Despite the frightening challenge we confront in climate change, I have hope for our future because lawmakers, innovators, business leaders, and community advocates are working across differences to find a common path to a truly sustainable Hawaiʻi.
This bill appropriates funds for the “Greenhouse Gas Sequestration Task Force” to set benchmarks and identify techniques for Hawaiʻi to capture more carbon than it emits.

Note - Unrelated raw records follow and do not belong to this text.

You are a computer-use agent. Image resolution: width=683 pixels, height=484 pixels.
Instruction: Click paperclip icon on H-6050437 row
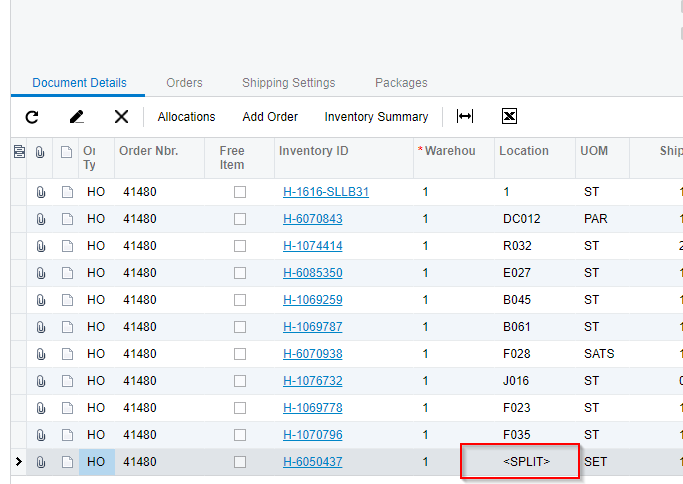(41, 462)
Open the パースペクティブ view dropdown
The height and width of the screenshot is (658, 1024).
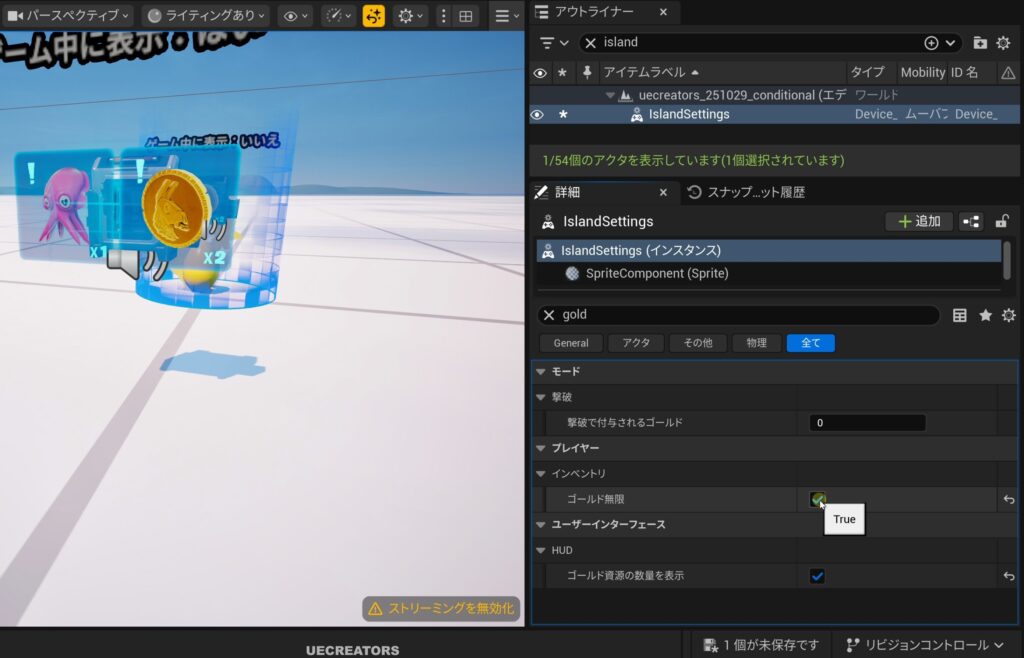pos(69,16)
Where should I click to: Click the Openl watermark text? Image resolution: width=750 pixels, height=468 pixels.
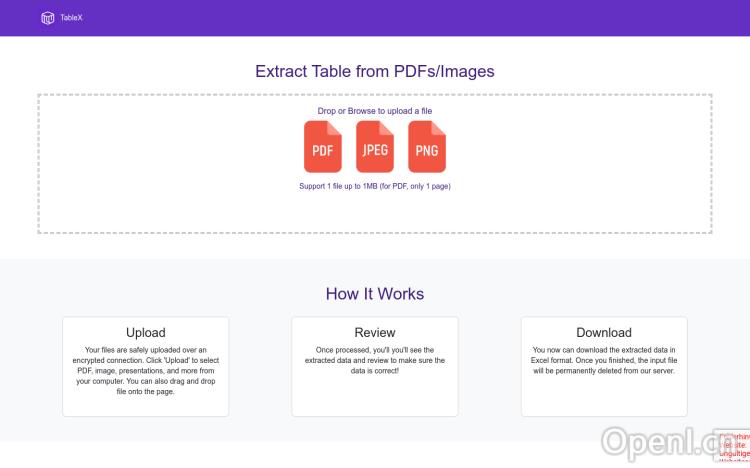pos(660,442)
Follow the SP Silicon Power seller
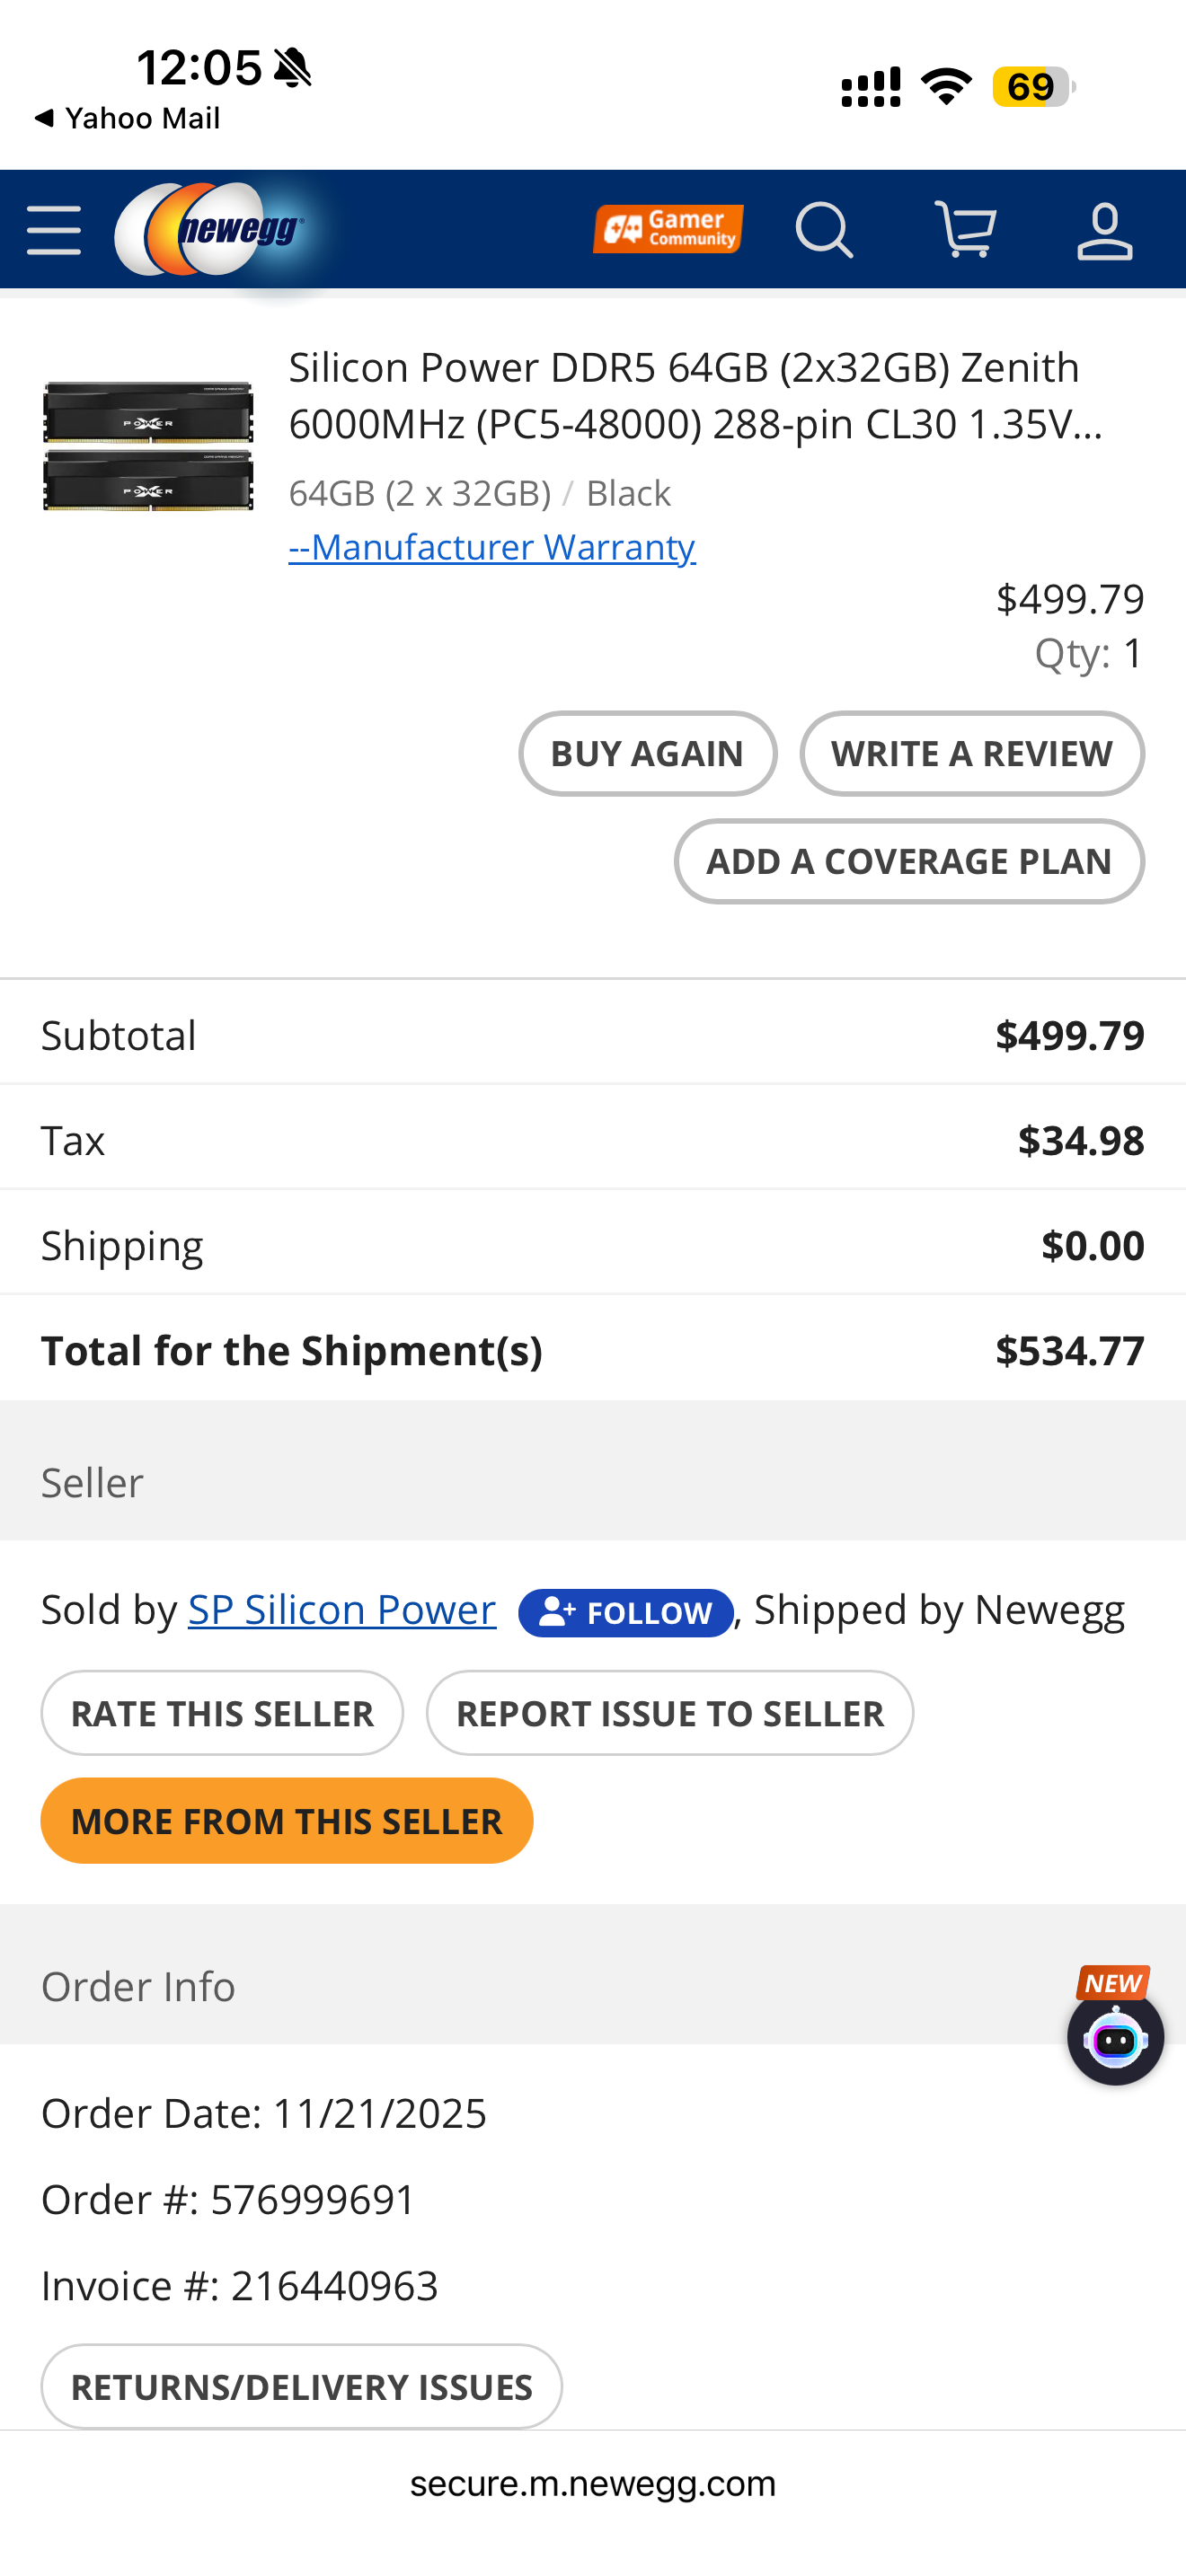 pos(626,1613)
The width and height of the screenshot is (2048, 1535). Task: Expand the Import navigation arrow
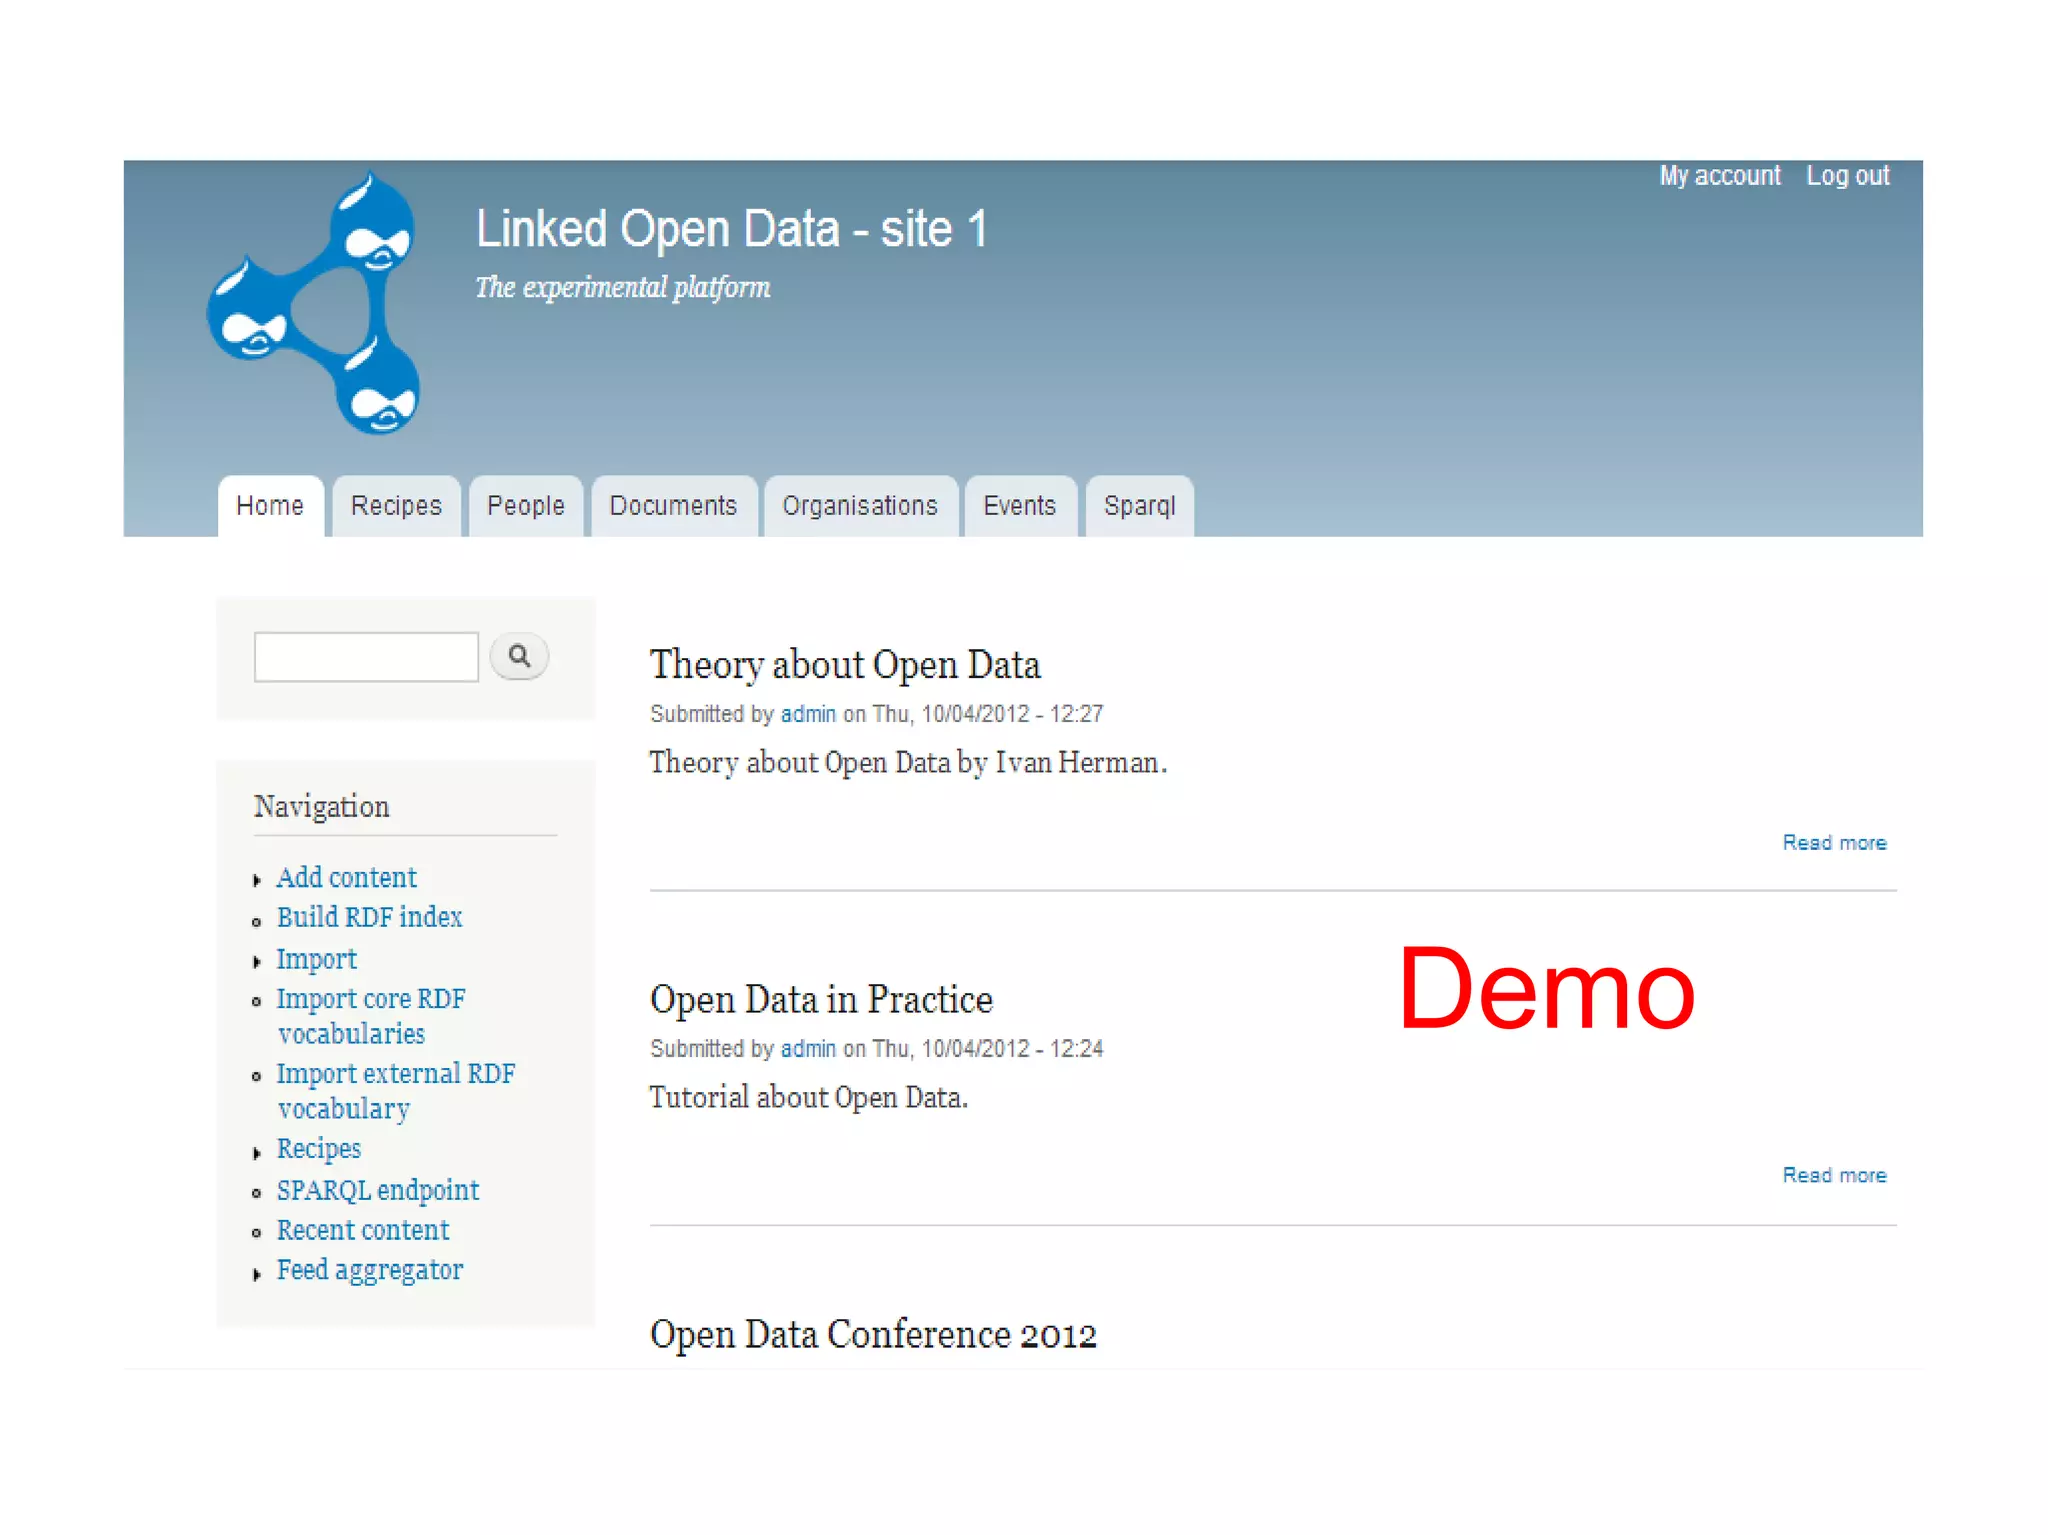click(x=257, y=961)
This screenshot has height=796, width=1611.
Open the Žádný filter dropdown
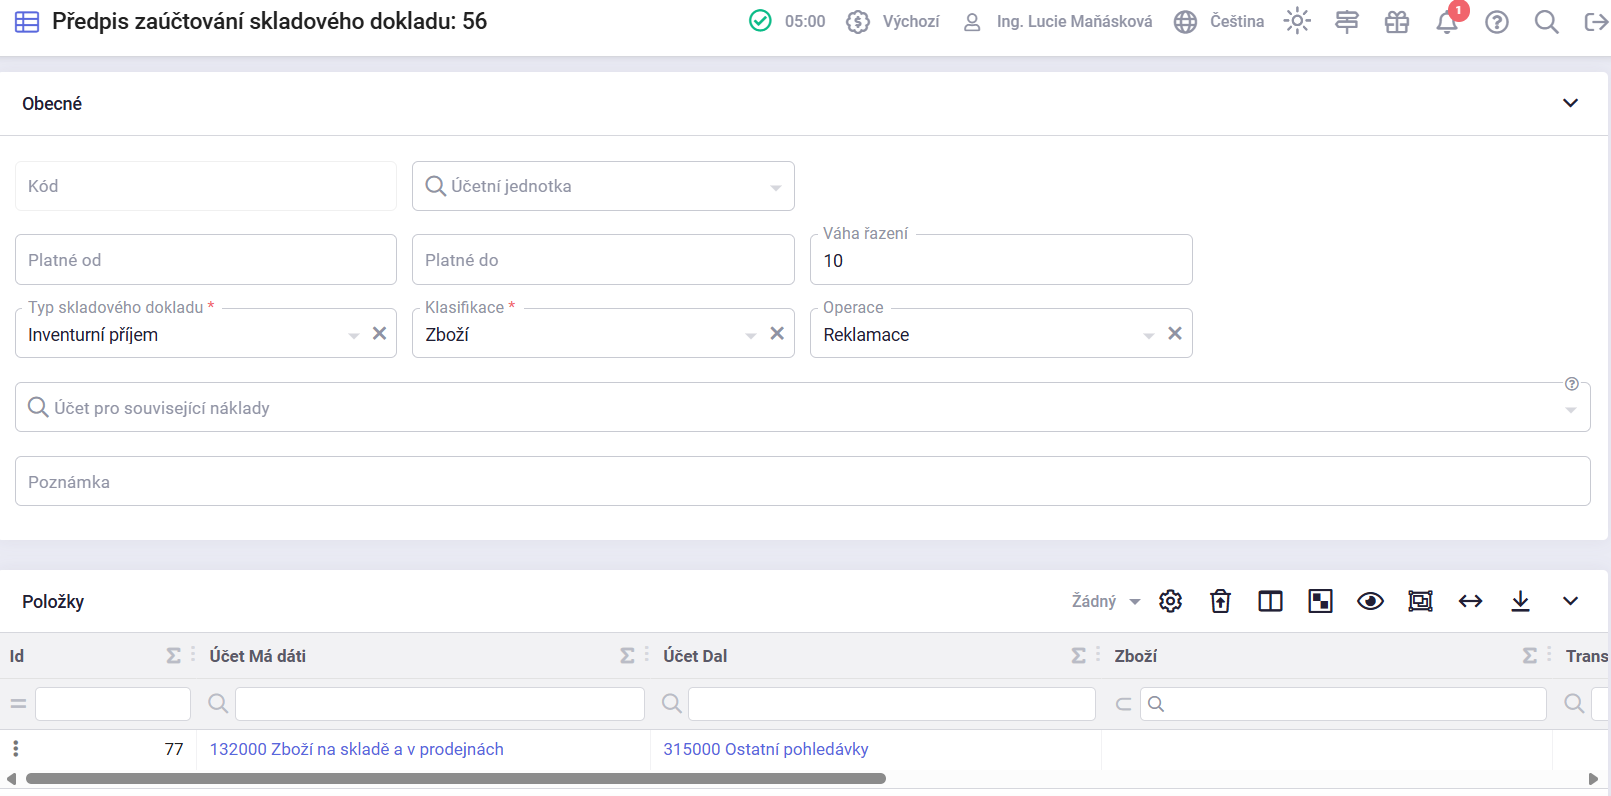1105,601
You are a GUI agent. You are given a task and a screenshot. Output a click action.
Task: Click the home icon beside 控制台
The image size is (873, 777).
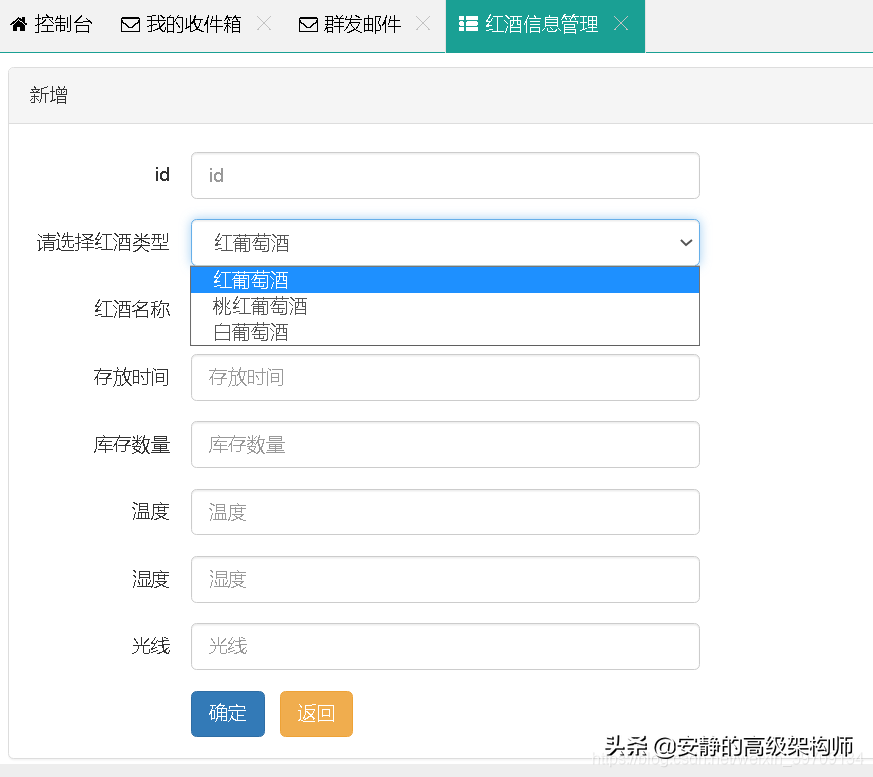[x=18, y=25]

Techniques to be assessed include funding, financial incentives, and technical expertise to promote agricultural and aquacultural practices that capture greenhouse gases, expand the urban tree canopy, parks, greenways, and wetlands, and promote the generation and use of compost.
Passage of this bill means Hawaiʻi is continuing to do everything possible to ensure our environment is cleaner and safer for our children, our local residents have reliable, well-paying jobs, and our tax dollars are well-invested.
Link to Hawaiʻi Sea Level Rise Vulnerability Report: https://climateadaptation.hawaii.gov/wp-content/uploads/2017/12/SLR-Report_Dec2017.pdf
Additional photos available upon request.
About the Sierra Club of Hawaiʻi: Formed in 1968, the Sierra Club of Hawaiʻi has over 20,000 members and supporters working throughout the islands to stop climate change, ensure climate justice for all, and protect Hawaiʻi’s unique natural resources. The Sierra Club is the largest, oldest environmental organization in the U.S. We rely on volunteers to support outdoor education programs, trail and native species restoration projects, and grassroots advocacy for sound environmental policies.